The encryption function `E`

and the decryption function `D`

are defined as abstract
operations that are the reverse of each other. Decryption with a bad key is
handled explicitly and produces a distinguished value `Message_Junk`

without any
meaning. Once encrypted, the only way to access the message is through the
decryption function called with the right private key. Obviously, no operation
allows to read the private key.

The signature operation is defined in the same way with a verification function `V`

that returns true if the signature is correct (i.e. the verification is
performed with the right public key). We consider that a signed message is the message
in clear and an encrypted hash of it.

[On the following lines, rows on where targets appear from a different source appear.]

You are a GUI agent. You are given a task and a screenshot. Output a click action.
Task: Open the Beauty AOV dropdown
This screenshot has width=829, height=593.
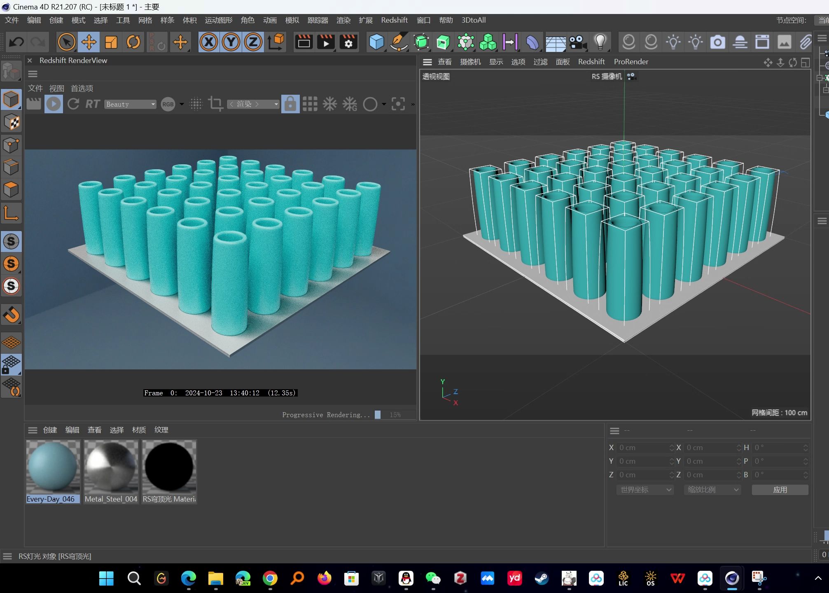(130, 104)
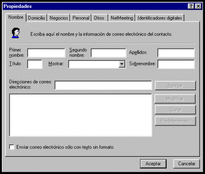Select the Personal tab
This screenshot has height=174, width=205.
(x=81, y=18)
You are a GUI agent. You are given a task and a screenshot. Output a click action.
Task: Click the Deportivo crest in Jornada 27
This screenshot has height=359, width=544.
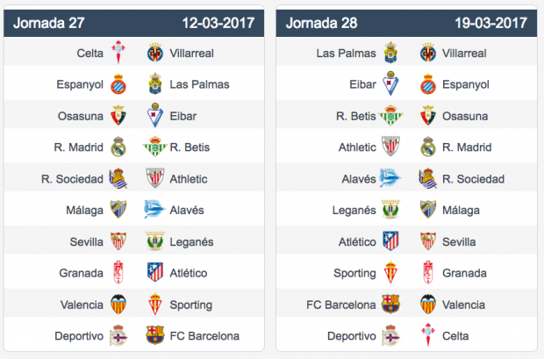click(x=118, y=335)

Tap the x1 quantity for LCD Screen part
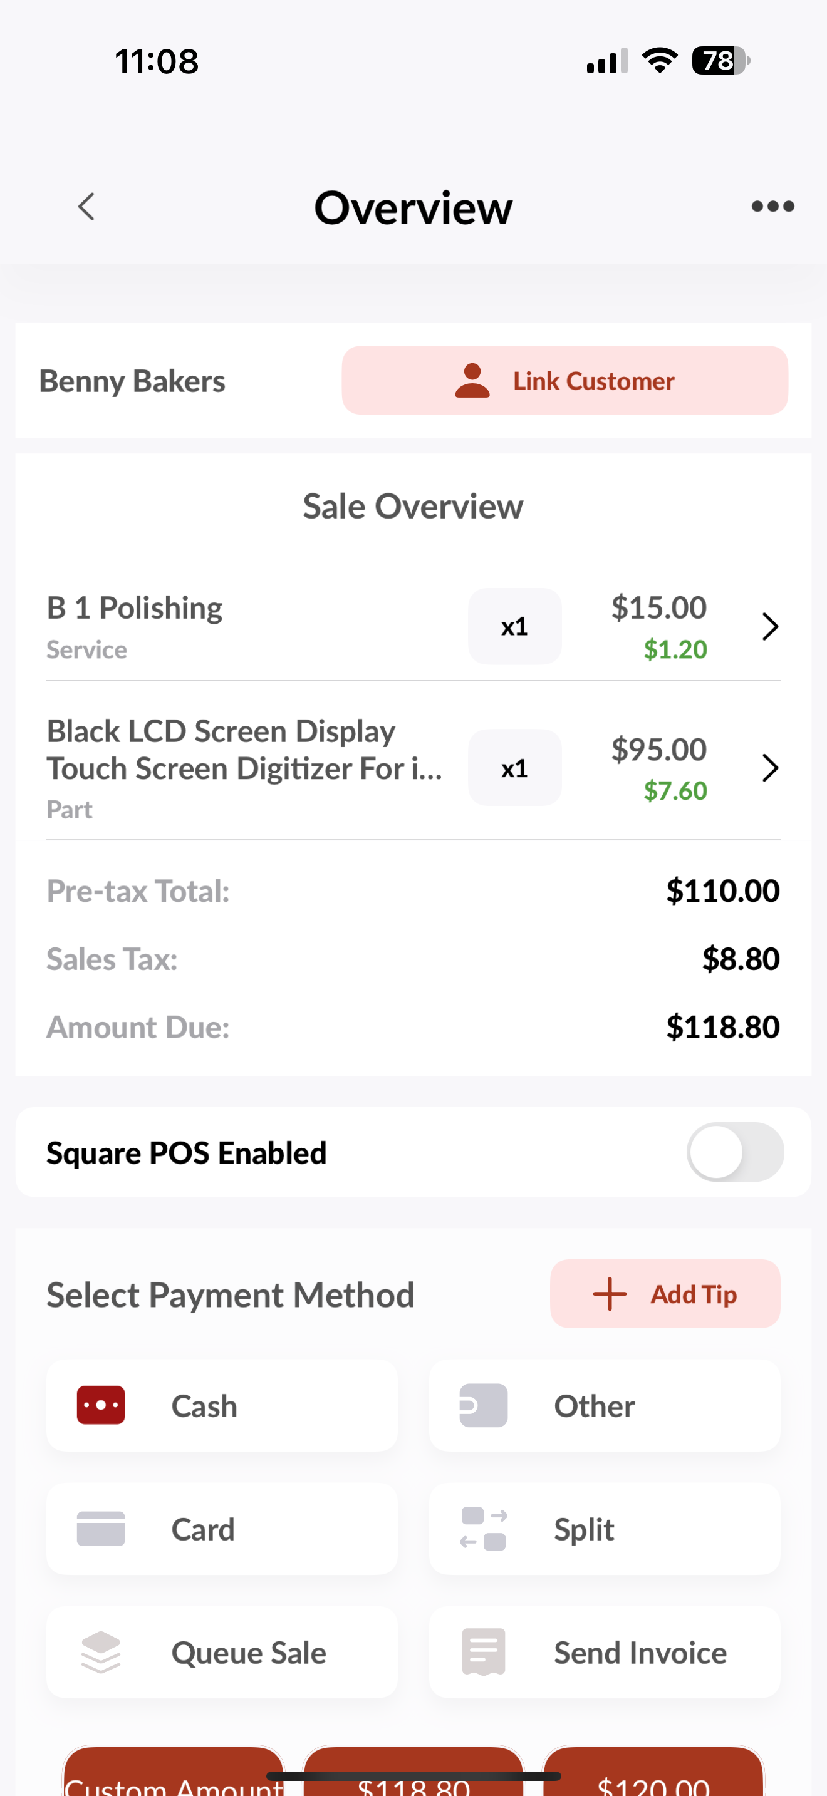click(x=515, y=768)
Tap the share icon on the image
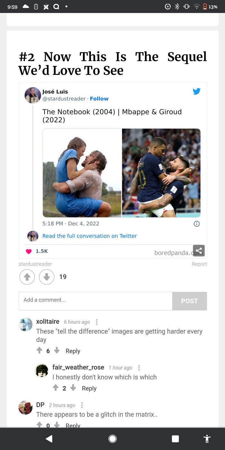The width and height of the screenshot is (225, 450). [199, 250]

Thus our model needs the `GetMessage`

operation to
access the message without any key.

type SignedMessage is Message, PublicKey, PrivateKey sorts SignedMessage opns S (*! constructor *) : PrivateKey, Message -> SignedMessage V : PublicKey, SignedMessage -> Message GetMessage : SignedMessage -> Message eqns forall msg : Message, pubkey : PublicKey prvkey : PrivateKey ofsort Message V(pubkey,S(prvkey,msg)) = Match(pubkey,prvkey); GetMessage(S(prvkey,msg)) = msg; endtype

We assume with these definitions that no one can break the public key cryptosystem by getting the message in clear from the encryted message and the public key, or forging a signed message from the message in clear and the public key. Note that LOTOS easily provides processes that transgress this rule, and thus break any cryptosystem. Great care must be taken to avoid this kind of unrealistic behaviours.